D’après la Chambre Régionale des Comptes, ces frais seraient largement surfacturés. L’audit de Finances Consult le confirme par ailleurs.
Tout laisse à penser, sauf bien sûr, preuve du contraire, que certains postes sont facturés plusieurs fois à cette occasion : voyages, déplacements, informatique, sous-traitance, personnel, …
L’ACER demande que les justificatifs soient rendus publics et qu’un « éclatement » des charges du compte d’exploitation fourni par les fermiers soit effectué suivant les rubriques : charges directes, charges calculées : service, agence, centre opérationnel, région) et charges réparties.
L’ACER estime la surévaluation de ces charges à au moins 30 % de leur valeur prise en compte dans le compte d’exploitation.
Pourquoi le Grand Lyon n’a-t-il jamais tenu compte de ces abus, notamment au cours de la précédente révision quinquennale et à quel titre peut-il justifier ce laisser-faire ?

10 / l’amortissement et « l’entretien » des compteurs.

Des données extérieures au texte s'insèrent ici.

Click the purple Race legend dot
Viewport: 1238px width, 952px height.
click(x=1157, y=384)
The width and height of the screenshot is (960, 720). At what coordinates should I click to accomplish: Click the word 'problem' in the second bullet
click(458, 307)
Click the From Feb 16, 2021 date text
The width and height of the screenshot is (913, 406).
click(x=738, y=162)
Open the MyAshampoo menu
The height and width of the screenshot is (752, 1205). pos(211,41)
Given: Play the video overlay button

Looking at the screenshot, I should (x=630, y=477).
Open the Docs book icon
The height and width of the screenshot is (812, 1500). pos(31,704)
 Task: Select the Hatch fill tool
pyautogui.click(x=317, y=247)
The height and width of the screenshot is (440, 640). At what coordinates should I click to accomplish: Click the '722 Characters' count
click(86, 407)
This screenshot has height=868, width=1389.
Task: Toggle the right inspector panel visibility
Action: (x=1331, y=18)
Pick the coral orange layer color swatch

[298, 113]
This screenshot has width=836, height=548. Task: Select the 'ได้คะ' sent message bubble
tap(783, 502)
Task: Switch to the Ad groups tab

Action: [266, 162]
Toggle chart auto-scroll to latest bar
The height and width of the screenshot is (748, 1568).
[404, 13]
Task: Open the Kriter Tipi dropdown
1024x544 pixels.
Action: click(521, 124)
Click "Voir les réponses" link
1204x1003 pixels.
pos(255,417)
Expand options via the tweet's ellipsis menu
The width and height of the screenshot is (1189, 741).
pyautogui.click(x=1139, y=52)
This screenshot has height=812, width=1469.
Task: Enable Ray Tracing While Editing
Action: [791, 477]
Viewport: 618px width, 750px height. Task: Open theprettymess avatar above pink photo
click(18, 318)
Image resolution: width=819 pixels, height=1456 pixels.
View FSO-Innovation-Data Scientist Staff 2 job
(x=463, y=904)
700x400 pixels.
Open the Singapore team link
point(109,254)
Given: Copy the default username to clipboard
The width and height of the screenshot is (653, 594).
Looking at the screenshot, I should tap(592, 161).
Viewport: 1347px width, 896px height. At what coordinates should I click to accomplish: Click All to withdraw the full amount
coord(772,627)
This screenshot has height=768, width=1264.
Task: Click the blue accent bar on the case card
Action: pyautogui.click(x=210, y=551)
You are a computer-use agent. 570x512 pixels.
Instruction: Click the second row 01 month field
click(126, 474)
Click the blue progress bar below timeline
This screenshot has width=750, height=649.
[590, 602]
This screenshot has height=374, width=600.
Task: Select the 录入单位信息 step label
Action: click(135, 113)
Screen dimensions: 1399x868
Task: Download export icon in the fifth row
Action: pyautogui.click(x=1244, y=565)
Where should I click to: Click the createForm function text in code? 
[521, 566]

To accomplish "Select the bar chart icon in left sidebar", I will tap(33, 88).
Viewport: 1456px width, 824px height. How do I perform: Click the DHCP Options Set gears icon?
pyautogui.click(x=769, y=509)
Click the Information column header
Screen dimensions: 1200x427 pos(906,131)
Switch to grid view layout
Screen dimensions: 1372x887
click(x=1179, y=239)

En 2005, le coût unitaire de remplacement d’un compteur est imputé pour un montant de 89 € HT au compte d’exploitation du compte rendu technique et financier de la CGE.
La SDEI ne mentionne même pas ce « détail » dans le CRTF qu’elle transmet contractuellement au Grand Lyon.
En 2005, ni le compte rendu technique et financier de la CGE, ni celui de la SDEI, ne mentionne le coût de l’amortissement des compteurs.
Serait-ce un signal ? Mais alors lequel ? D’une faiblesse de la collectivité pour soutenir des fermiers qu’elle devrait par essence maintenir en situation de précarité pour défendre les usagers ?
En 2004, la CGE facturait cet amortissement 3.78 € par compteur sur une durée de 14 ans. Ce qui permet d’estimer à 53 € HT le coût unitaire d’un compteur de 15 mm, alors qu’un compteur de ce type équipé d’un transmetteur se négocie autour de 45 € HT et peut être installé pour moins de 50 € voire moins lorsque l’opération d’échange des compteurs est effectuée sur tout un quartier.
Ces quelques chiffres ne permettent pourtant pas de mesurer toute l’étendue de l’arnaque.
L’audit de Finance Consult propose une baisse de 807 000 F/an (123000 €) soit un gain de 0.50 € sur les seuls 3.78 € soit tout de même 13 %.
A l’occasion de la révision quinquennale et à propos de ce problème, que fera le Grand Lyon pour mettre fin à ces abus ?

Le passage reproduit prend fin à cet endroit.